Previous terms offered: Fall 2015.

REL 2222  (c, ESD, IP)   Theravada Buddhism  

Non-Standard Rotation. Enrollment limit: 35.  

An examination of the major trajectories of Buddhist religious thought and practice as understood from a reading of primary and secondary texts drawn from the Theravada traditions of India, Sri Lanka, Thailand, and Burma. (Same as: ASNS 2554)

Previous terms offered: Fall 2018, Spring 2017, Fall 2015.

REL 2223  (c, IP)   Mahayana Buddhism  

Non-Standard Rotation. Enrollment limit: 35.  

Studies the emergence of Mahayana Buddhist worldviews as reflected in primary sources of Indian, Chinese, and Japanese origins. Buddhist texts include the Buddhacarita (Life of Buddha), the Platform Sutra of the Sixth Patriarch, the Prajnaparamitra-hrdaya Sutra (Heart Sutra of the Perfection of Wisdom), the Saddharmapundarika Sutra (the Lotus Sutra), the Sukhavati Vyuha (Discourse on the Pure Land), and the Vajraccedika Sutra (the Diamond-Cutter), among others. (Same as: ASNS 2551)

Previous terms offered: Spring 2019, Fall 2017, Spring 2016.

REL 2225  (c, IP)   Tantric Traditions  

Non-Standard Rotation. Enrollment limit: 35.  

Developed in the Indian subcontinent in the second millennium CE, tantric traditions often used transgressive practices, which violated rules of ritual purity. Examines “esoteric” (tantric) religious traditions, which spanned the continuum between heterodox and orthodox Hinduism, Buddhism, and Daoism. Studies tantric doctrines, rituals, and cosmologies, analyzing the role of deities, mantras, yantras (ritual diagrams), mudras (ritual gestures), meditation, and visualizations in tantric ritual. Surveys scriptures, philosophical treatises, and historical and anthropological studies to discuss the rise of tantric traditions and investigate contemporary constructions of Tantra in the West. (Same as: ASNS 2739)

Previous terms offered: Spring 2018.

REL 2228  (c, IP)   Militancy and Monasticism in South and Southeast Asia  

Christine Marrewa.
Non-Standard Rotation. Fall 2019. Enrollment limit: 35.
  

Examines monastic communities throughout South and Southeast Asia and the ways they have been at the forefront of right-wing religious politics in the twentieth and twenty-first centuries. Across Asia, Hindu and Buddhist monks have been playing a political role that some consider contradictory to their spiritual image. Investigates how various monastic communities harness political power today, as well as how different communities in early-modern Asia used their spiritual standing and alleged supernatural powers to influence emperors and kings. (Same as: ASNS 2601)

REL 2229  (c)   Religion on the Move: Religion, Migration, and Globalization  

Claire Robison.
Non-Standard Rotation. Fall 2019. Enrollment limit: 35.

### AVAILABLE DATA:
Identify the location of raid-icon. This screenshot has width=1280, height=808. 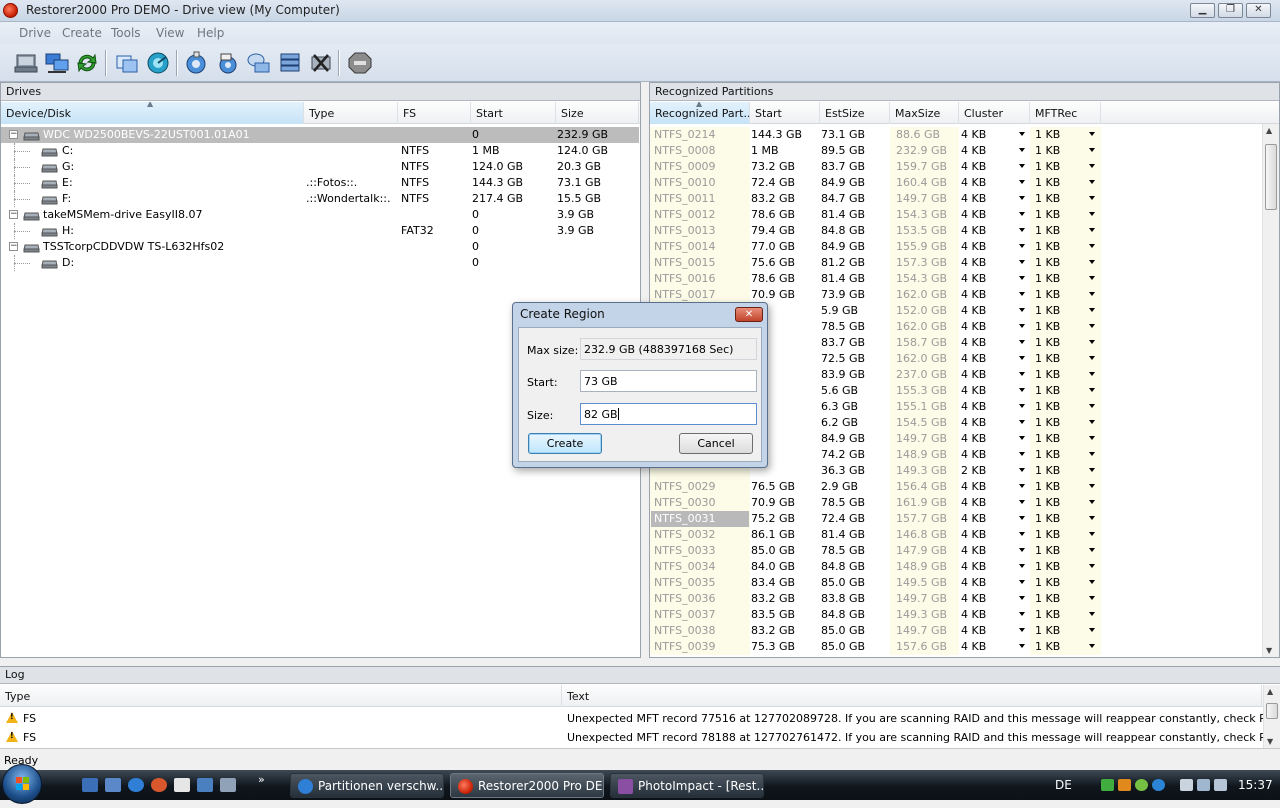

### EXERCISE REQUIREMENTS:
[1] Answer these from the religion course listing:
(a) What course number does Theravada Buddhism have?
(b) Where and when did tantric traditions develop?
(c) Who is named for REL 2229?
[2] Please set down the religion course listing from "Previous terms offered: Spring 2019, Fall" up to and including "(Same as: ASNS 2739)", word for word.

### EXPECTED RESULTS:
[1]
(a) REL 2222
(b) In the Indian subcontinent, in the second millennium CE
(c) Claire Robison

[2]
Previous terms offered: Spring 2019, Fall 2017, Spring 2016.

REL 2225  (c, IP)   Tantric Traditions  

Non-Standard Rotation. Enrollment limit: 35.  

Developed in the Indian subcontinent in the second millennium CE, tantric traditions often used transgressive practices, which violated rules of ritual purity. Examines “esoteric” (tantric) religious traditions, which spanned the continuum between heterodox and orthodox Hinduism, Buddhism, and Daoism. Studies tantric doctrines, rituals, and cosmologies, analyzing the role of deities, mantras, yantras (ritual diagrams), mudras (ritual gestures), meditation, and visualizations in tantric ritual. Surveys scriptures, philosophical treatises, and historical and anthropological studies to discuss the rise of tantric traditions and investigate contemporary constructions of Tantra in the West. (Same as: ASNS 2739)